Review: What a Gentleman Wants
What a Gentleman Wants is the first of Caroline Linden‘s books about the Reece family. After falling in love with A Rake’s Guide to Seduction, when I got my Amazon gift certificate last week I just had to go buy the two earlier books for my kindle.
I was not disappointed.
Lord David Reece, wastrel younger twin of the duke of Exeter, has spent most of his life so far getting into trouble and spending above his budget. An accident during a carriage race through a country village finds him with a broken leg, forced to rely on the hospitality of the no-nonsense Mrs. Hannah Preston whilst he reassesses his goals in life. Newly-widowed Hannah is raising her daughter alone, and will soon be forced to give up her independence and move back to her father’s farm once the village’s new vicar arrives. David soon finds himself growing fond of both Hannah and her daughter, Molly, and decides that they could be the answer to each other’s problems. A wife will give David the respectability he currently lacks, and marriage will give Hannah a future that doesn’t include drudgery on the family farm.
Unfortunately, David’s change of heart doesn’t last very long. Once the new family arrives in London David leaves ‘on business’, and Hannah is left alone to find out the truth: rather than cry off before the wedding, David has played a cruel trick on both Hannah and his brother. Instead of signing his own name on the register, David wrote another…

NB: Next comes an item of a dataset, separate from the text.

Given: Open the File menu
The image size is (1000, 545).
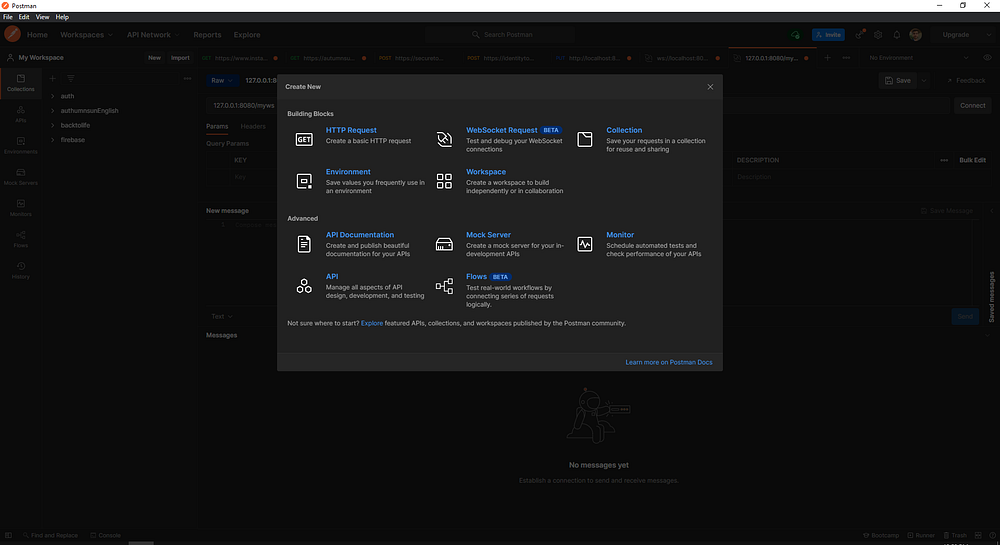Looking at the screenshot, I should pyautogui.click(x=8, y=17).
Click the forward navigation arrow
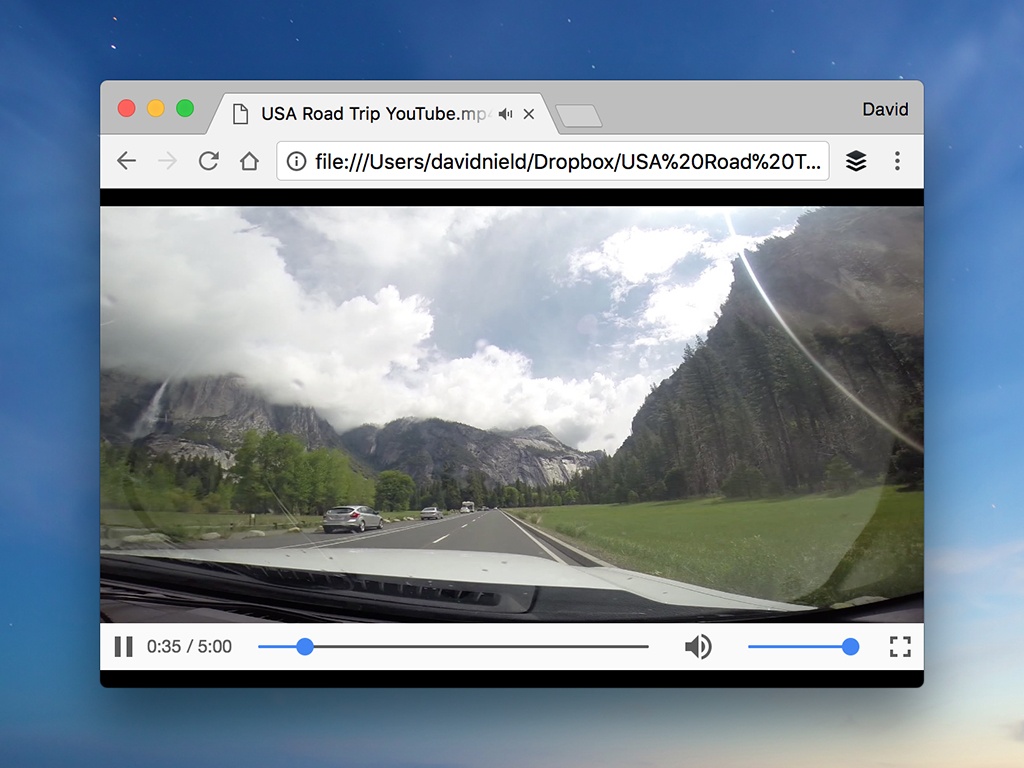1024x768 pixels. (x=167, y=161)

Marcus Reece never wanted a wife, let alone a presumed adventuress after the family fortune. He’s spent most of his life bailing David out of one scandal or another, usually with a liberal application of money, and at first it seems like this latest scrape will be as easily solved as the first. Until he finds out that David has involved their stepmother, Rosalind, in the deception, who arrives in London believing that Marcus has married and determined to match-make the ‘estranged newlyweds’ back together.
For Rosalind’s sake Marcus convinces Hannah to continue the deception, until the now-disappeared David can be found and they can arrange a suitable ‘separation’ from their unwanted marriage. Which means that Hannah will have to play duchess for the ton, and they will both have to act the part of besotted newlyweds…

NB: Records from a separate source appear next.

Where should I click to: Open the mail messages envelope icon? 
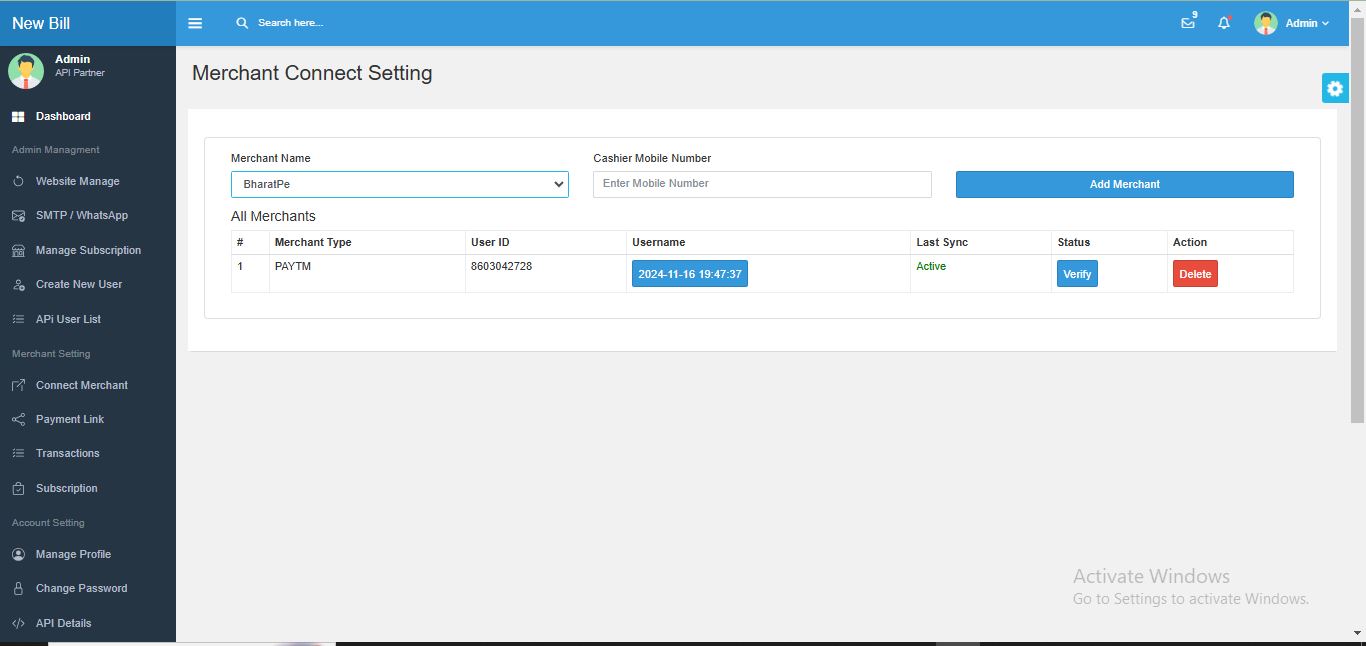pyautogui.click(x=1188, y=23)
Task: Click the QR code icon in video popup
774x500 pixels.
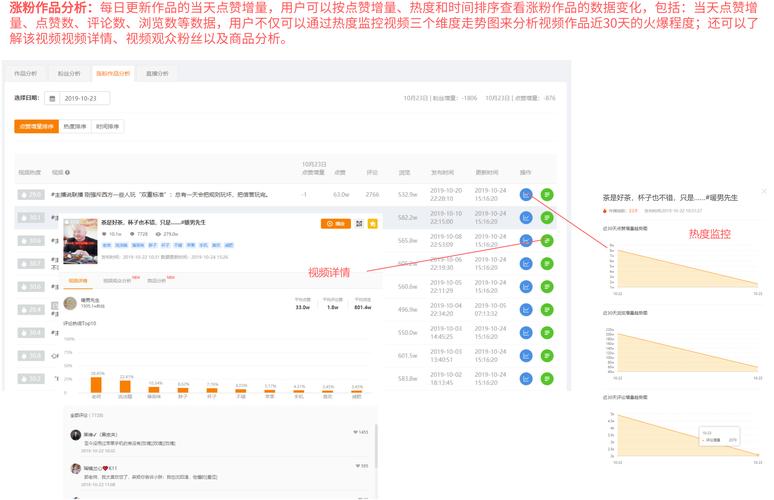Action: (358, 224)
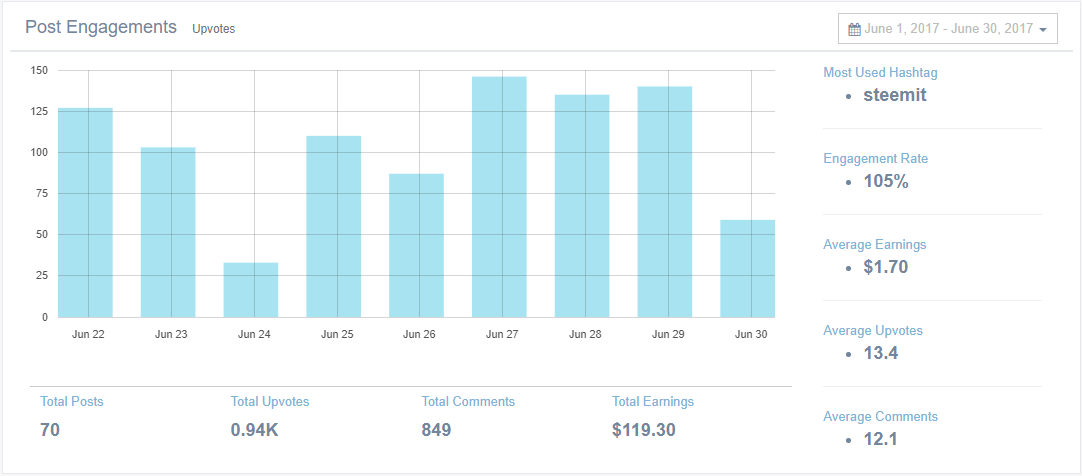1082x476 pixels.
Task: Select the Jun 25 bar in chart
Action: (334, 226)
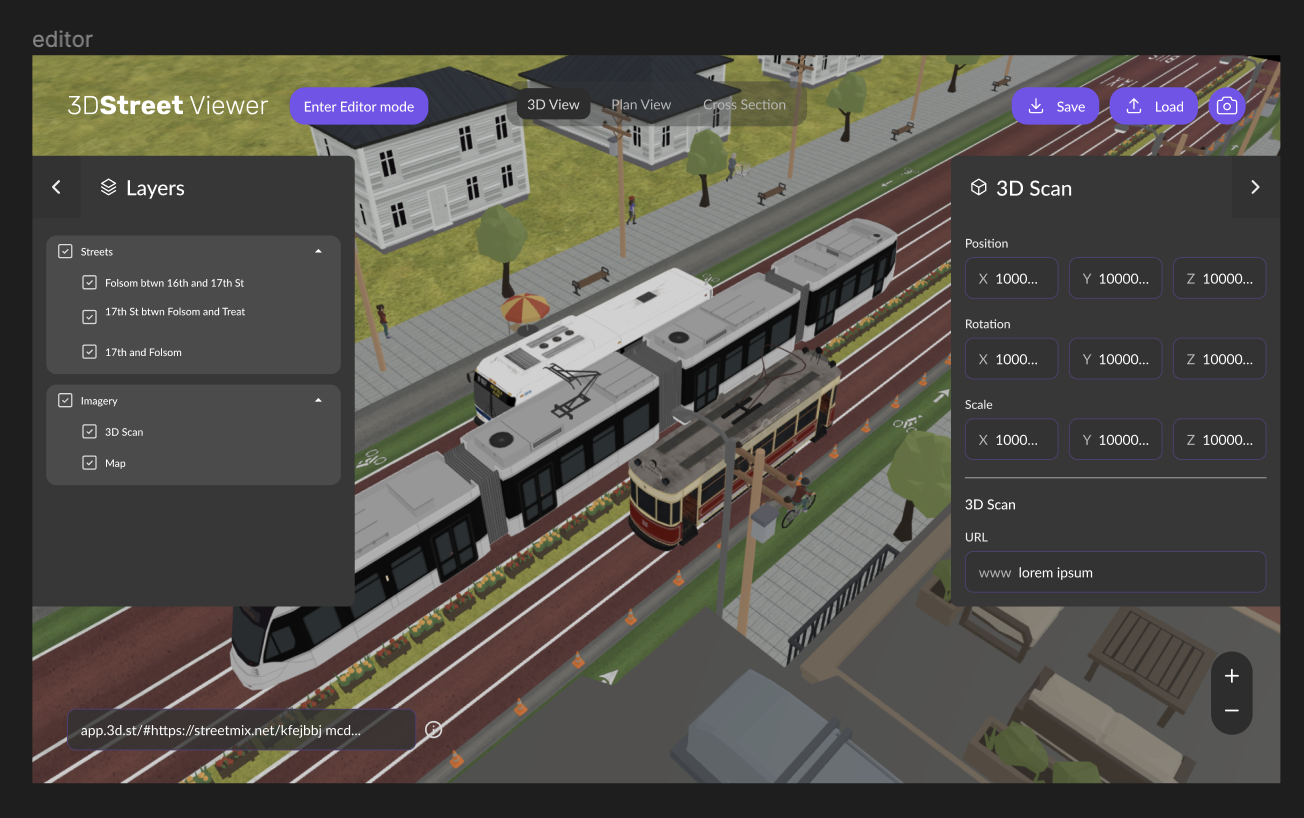Take a screenshot using the camera icon
The image size is (1304, 818).
pyautogui.click(x=1227, y=106)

Having started the series out of order and read Rake, Marcus and David’s younger sister Celia’s story first, I was more than a little confused when the beginning of the story had David courting Hannah, and not Marcus. I don’t imagine many other people will have that problem. It was interesting to see the relationship between David and Marcus and between Marcus and Celia, neither of which were dwelt on much in Rake, as well as the obviously mutual affection Rosalind has for both her stepsons.
On the subject of relationships, I would have liked to see more of a connection/friendship develop between Marcus and Molly, Hannah’s daughter. I have the feeling it was “told, not shown”, though I can’t with any accuracy pinpoint exactly what gave me that impression. Molly almost seemed to be forgotten about in some parts of the story, or just referred to in passing, though when she was included I liked her a lot. It would have been nice to see more of her, though I do appreciate that she wasn’t just a precocious Plot Moppet™.

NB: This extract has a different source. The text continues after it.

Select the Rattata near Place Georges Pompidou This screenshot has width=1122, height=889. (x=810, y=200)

Since it’s one of my pet peeves, I appreciated that again, there was no Virgin Widow. There were definitely sex scenes in this book, though towards the end, and they were quite enjoyable. Of course, the sex was far better with the One True Love than with the late husband, but in every romance novel the sex scenes between the two main characters are always far better than anything before. Even their earlier sex scenes. I suppose it could be worse; there could have been Christine Feehan-style marathon sex sessions. (Don’t get me wrong, I quite enjoyed the earlier Carpathian novels, but sometimes I like some character development to go with my sex scenes. They don’t have to happen at the same time, though.)
Hannah and Marcus didn’t do as much growing as characters as Celia and Anthony did in Rake; since they’re both adults and the book takes place over a much shorter period of time, this doesn’t matter so much in their case. I would have liked to have seen more of the fondness develop between the two of them before jumping to the L word, but I suppose there isn’t room in one book for everything I want. If I thought I might be indulged, the list would never end.
I did find Hannah’s sentiment for her late husband oddly lacking – did she love him, or was she just very fond of him? I didn’t really get a strong impression either way, which is perhaps why I’m a little confused. Molly didn’t seem to miss him at all, despite the confusion over two ‘new Papas’, so I suppose I’m leaning towards the latter option.
Overall, I enjoyed this a lot, and am looking forward to finishing Rogue to complete the set. I wonder what the odds are of more Reece books – perhaps even Rosalind and the father’s tale? Highly recommended.